I'm sure that the steroid shots that you received helped your daughter: try to imagine how sick she would be today if you had not been able to receive the prenatal steroid treatment.
Each baby is an individual, and your youngest daughter will not be like your other premature daughter either medically or as a person. It is a good sign that your daughter was able to come off the ventilator by 4 days of life. Although it may seem like a long time to be on CPAP, it is not unusual for 27 week premature infants to require respiratory assistance for many weeks or even months.
Your experience with your previous premature baby will continue to be helpful with your youngest daughter, but you will need to be flexible about your expectations in order to accomodate the individual characteristics of each of your children.
Congratulations on your growing family!
There should be a neonatologist or neonatal nurse practitioner there at night: I would not hesitate to try and set up a meeting with one of them on a night when you can visit. Try to arrange this with one of your daughter's nurses or the unit social worker.
It is not uncommon for 27 week premature infants to receive many transfusions, depending upon how sick they are. A lot of blood gets drawn for laboratory tests, and some premature infants do not make new red blood cells very easily.
I hope your daughter continues to grow and improve.

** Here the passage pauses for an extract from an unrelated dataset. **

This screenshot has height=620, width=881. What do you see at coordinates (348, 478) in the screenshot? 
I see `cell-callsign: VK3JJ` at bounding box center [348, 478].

thank you dr. yao sun this is helpful. i have other children so i can usually only visit my baby at night and the doctor is usually busy. and i don't want to bug them with all these questions. my daughter just seems like she is not doing good. today they had her up to 30cc of breast milk every 3 hours and took her off the iv. by the time i got there tonight she is on another 24hr hold from feedings and her belly is distended once again and she is back on iv fluids. her bradys have lowered some which is good. but the nurse said that we need her to digest food. she has only pooped a few times since birth and twice was with a supository. i know her and my first baby are different and i guess i do need to realize that. its just hard to see 26 weekers fly right by her. and all these set backs are fustrating. her nose looks horrible but she was switched from bubble c-pap to arabella due to break down on her little nose. she also has fluid on her brain which they are going to monitor but they did say its with in normal limits it just needs to be monitored. her pda is closed now. but the nurse said the abdominal x-ray was abnormal and that they will know more in the morning when they repeat it. she has also had 4 blood transfusions and is still anemic she has b+ blood type. i dont know if that blood type is more likely to be anemic or what. is it normal to have that many transfusions?